Interpreter’s console featuring two interesting buttons in addition to standard volume and microphone controls: ‘ cough’ for when you need to a quick break to, indeed, cough or take a drink of water, and ‘slow’ which will light up the same button on the speaker’s console to let them know to slow down or pause.
The second event was even more exciting. I`ve always wanted to work with the Israel Culture Centre, so when the opportunity presented itself, I didn`t hesitate to take it. Once again, we had William to thank for introducing me to the director of the culture center. The reason they needed an interpreter is that the Israeli Film Festival was taking place in one of the cinemas here, and the attache for culture of the Israeli Embassy in Moscow was going to attend. Her native language being Hebrew and English, she needed somebody to translate for her at the festival press conference and the opening ceremony.
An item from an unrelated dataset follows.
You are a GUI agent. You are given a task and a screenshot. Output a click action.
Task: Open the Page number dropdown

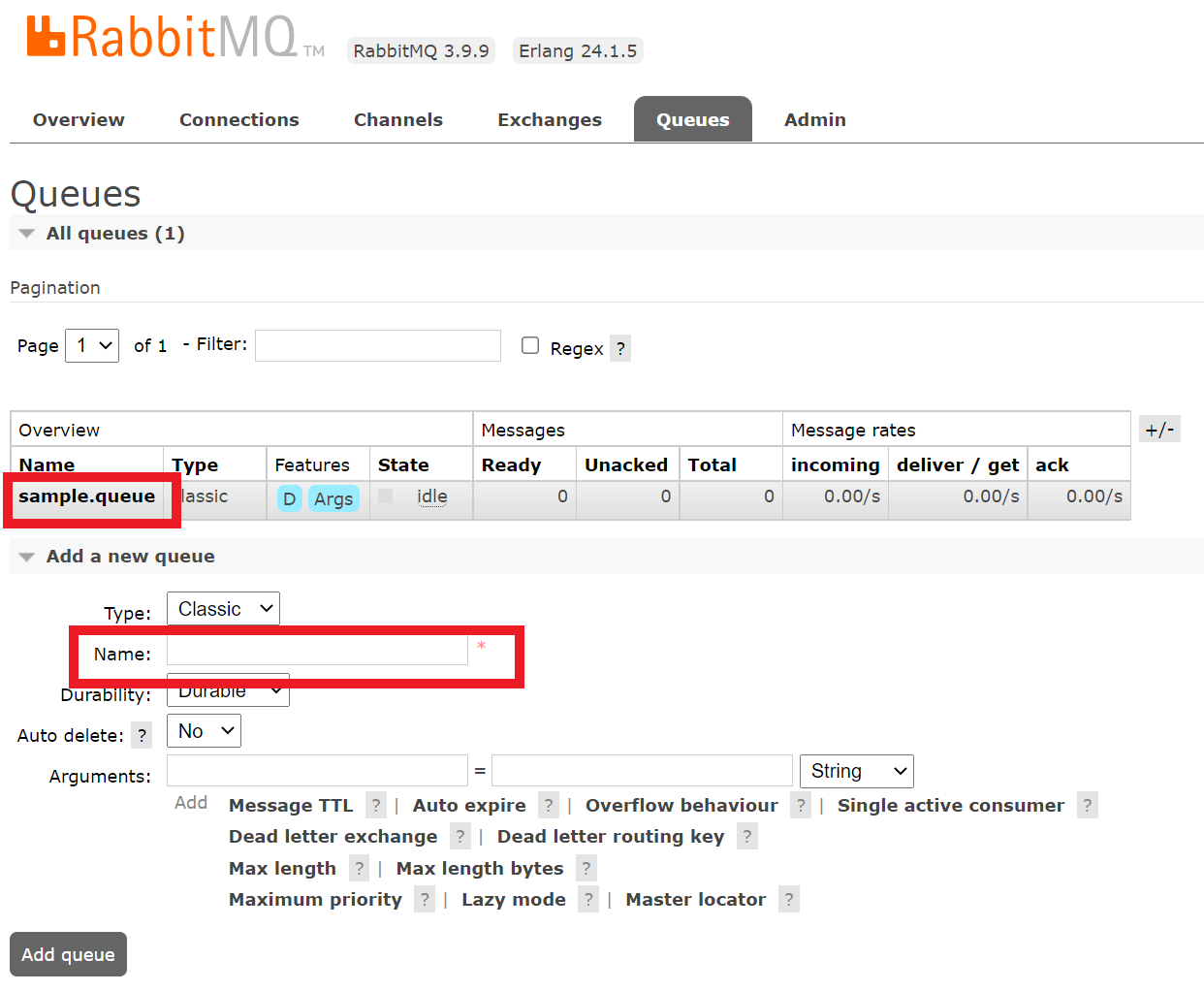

We were also invited to stay and watch the film that was featured that evening (the same one that I had already seen in the afternoon during the press screening – Dr Pomerantz, a black comedy) and for the reception afterwards.
But that’s not the most exciting thing yet. The majority of films for the festival were in Hebrew and English and had Russian subtitles. Except for one film, the Fifth Heaven – there were Russian subtitles in existence, but they couldn`t be applied to the film. So I was asked t do a Russian language voice-over for the film during the screening, using the English subtitles as a guide for timing. We had a trial screening on Friday, and I was the only one at the cinema watching the movie! Granted, I had a laptop and spent a lot of time scrolling through the subtitles and muttering the Russian translation to myself, but it was still a special experience.
This also motivated me to invest in some new technology as by this time I was thoroughly fed up with lugging my laptop around, so I bought a Samsung Galaxy Note tablet. This proved to be one of the best investments ever – not only was I free from printing out a 100-plus page document of subtitles, I didn`t depend on a power outlet or a source of light as the screen is back lit, just like a computer screen. It also came in handy this week, when I was doing a draft voice over for an American movie company for a cartoon in the very same cinema.
Here is me getting ready to do the voice over for the Fifth Heaven:
And finally, thanks to a fellow interpreter and translator who now owns her own agency, I got to interpret at an international scientific congress and exhibition on geodesy and cartographyInterexpo Geo-Siberia. This subject was fairly new to me and required extensive preparation. Even so, I found the presentations fascinating and learned heaps of new things. That’s one of the reasons I enjoy interpreting: you always get to learn something new. This time I particularly enjoyed interpreting at a workshop on Global Geospatial Information of the International Society for Photogrammetry and Remote Sensing (https://sites.google.com/a/ssga.ru/geosiberia-2013-en/ISPRS-WG-IV-2-Workshop)
I also got to interpret the welcoming speech of the governor of the Novosibirsk Region Vasiliy Yurchenko.
All in all, the last two weeks have been crazy and I had no weekend for two weeks in a row – what with preparation and the interpreting itself. But luckily, Russians love public holidays and we haveldays off from May 1st to May 5th and then May 9th to May 12th. Even so, I had a Skype lesson this morning and planning to have another one tomorrow… My name is Yulia and I`m a workaholic, but only because I love my both jobs to bits!